Introduction to the theory of elliptic hypergeometric integrals

TL;DR

This paper reviews the properties and generalizations of elliptic hypergeometric integrals, highlighting their mathematical structure and applications in supersymmetric quantum field theories.

Contribution

It provides a comprehensive overview of elliptic hypergeometric integrals, including their key properties, generalizations, and connections to physics and algebraic structures.

Findings

Elliptic hypergeometric integrals generalize classical beta and hypergeometric functions.

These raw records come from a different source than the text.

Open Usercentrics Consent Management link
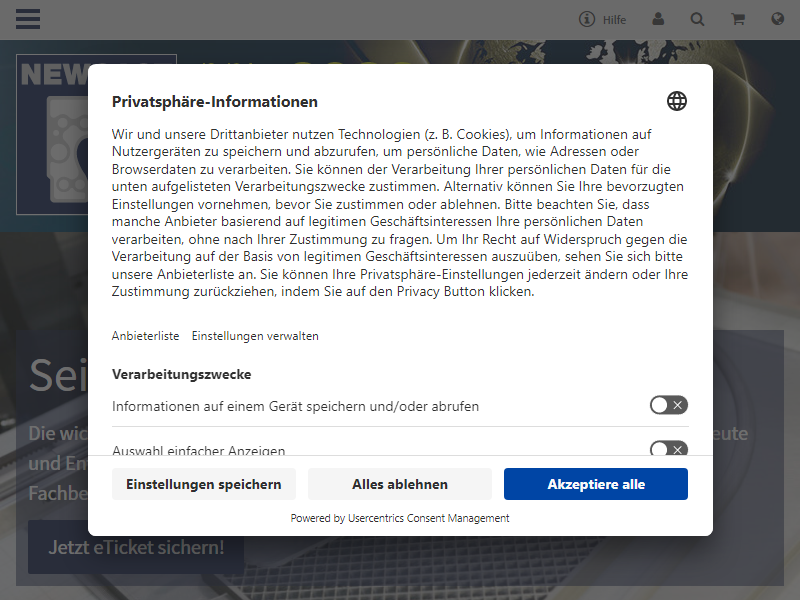This screenshot has height=600, width=800. [x=429, y=518]
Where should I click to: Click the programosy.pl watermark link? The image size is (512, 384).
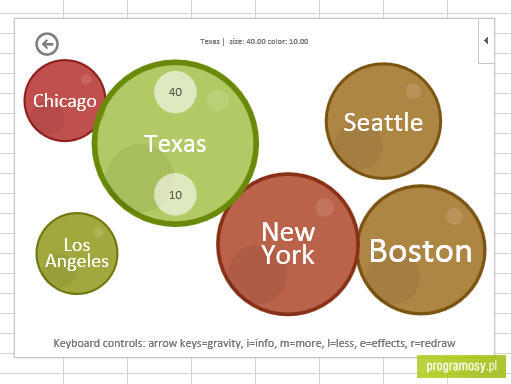(x=461, y=366)
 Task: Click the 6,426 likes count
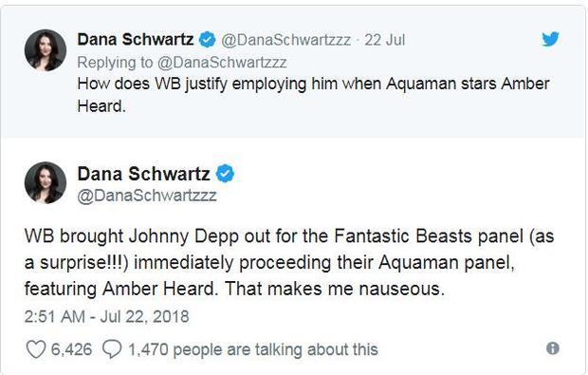pyautogui.click(x=71, y=349)
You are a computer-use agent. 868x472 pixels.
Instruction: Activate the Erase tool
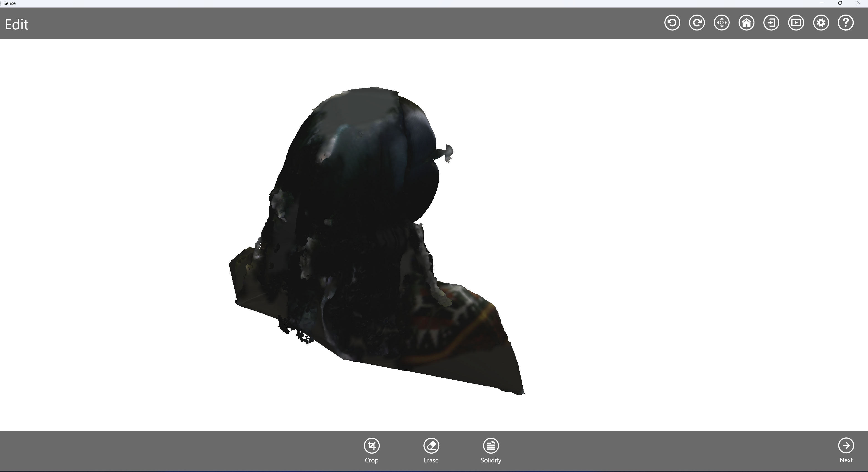tap(431, 446)
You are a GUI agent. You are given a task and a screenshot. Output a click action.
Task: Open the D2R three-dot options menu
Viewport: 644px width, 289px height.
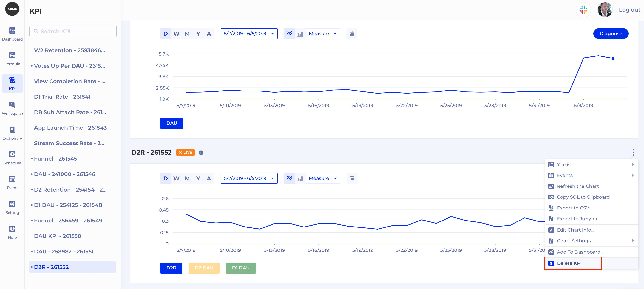(633, 152)
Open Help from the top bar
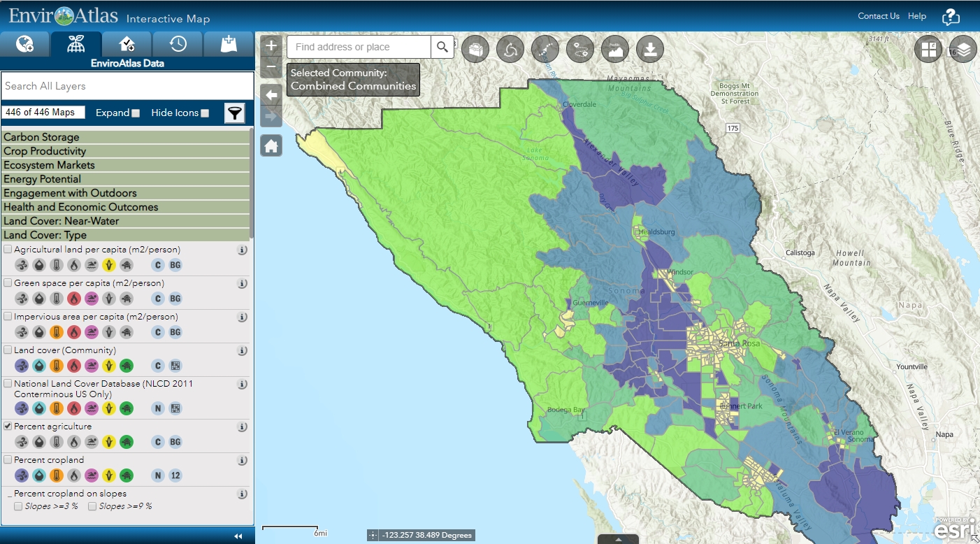This screenshot has height=544, width=980. click(x=916, y=15)
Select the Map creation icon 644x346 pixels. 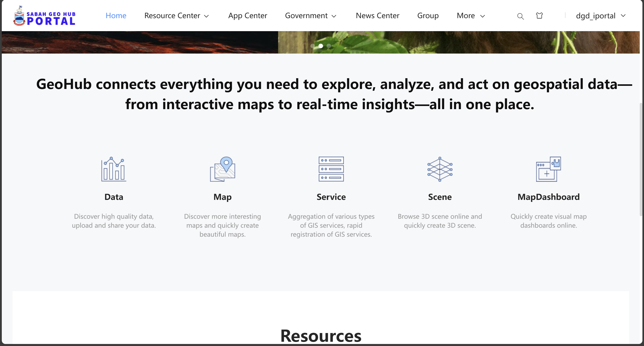tap(223, 169)
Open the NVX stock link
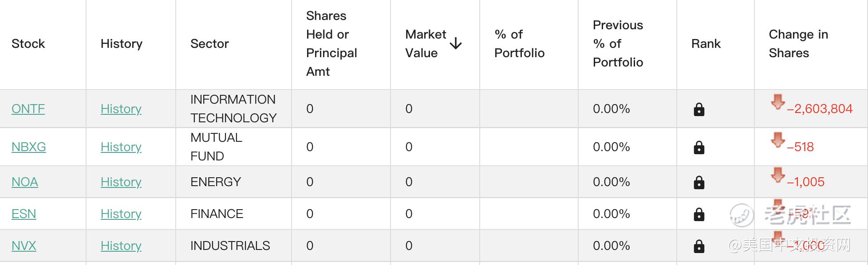 point(24,246)
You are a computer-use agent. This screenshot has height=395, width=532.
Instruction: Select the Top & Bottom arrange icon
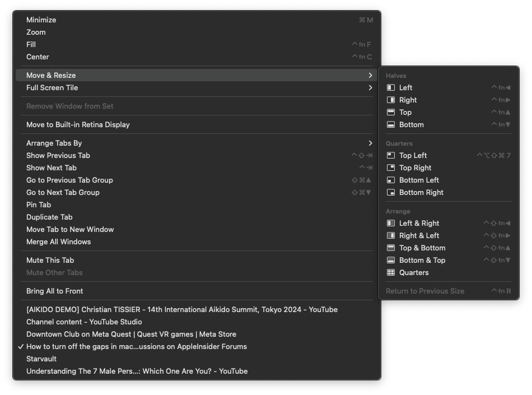391,248
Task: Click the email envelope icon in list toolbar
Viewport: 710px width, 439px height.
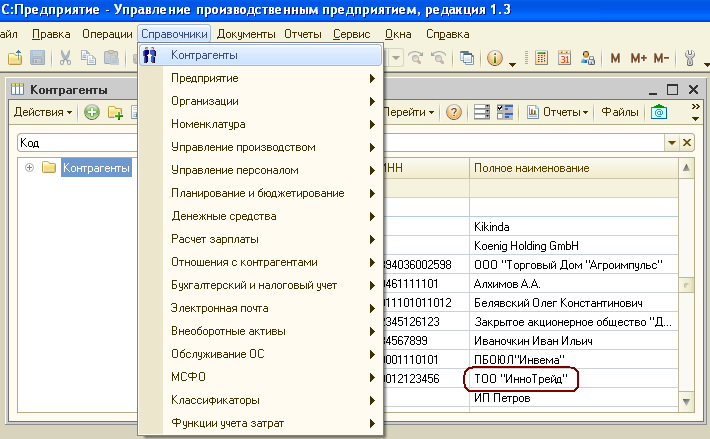Action: tap(660, 112)
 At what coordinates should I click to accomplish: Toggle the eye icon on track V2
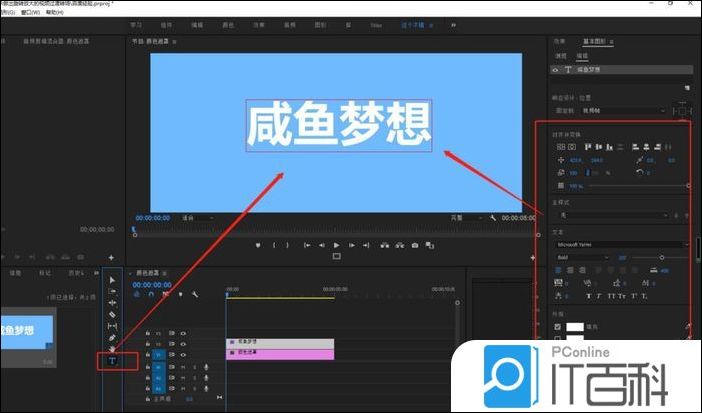(183, 343)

They are connected to superconformal indices in quantum field theories.

The paper outlines the elliptic Fourier transformation and Bailey lemma techniques.

Abstract

We give a brief account of the key properties of elliptic hypergeometric integrals -- a relatively recently discovered top class of transcendental special functions of hypergeometric type. In particular, we describe an elliptic generalization of Euler's and Selberg's beta integrals, elliptic analogue of the Euler-Gauss hypergeometric function and some multivariable elliptic hypergeometric functions on root systems. The elliptic Fourier transformation and corresponding integral Bailey lemma technique is outlined together with a connection to the star-triangle relation and Coxeter relations for a permutation group. We review also the interpretation of elliptic hypergeometric integrals as superconformal indices of four dimensional supersymmetric quantum field theories and corresponding applications to Seiberg type dualities.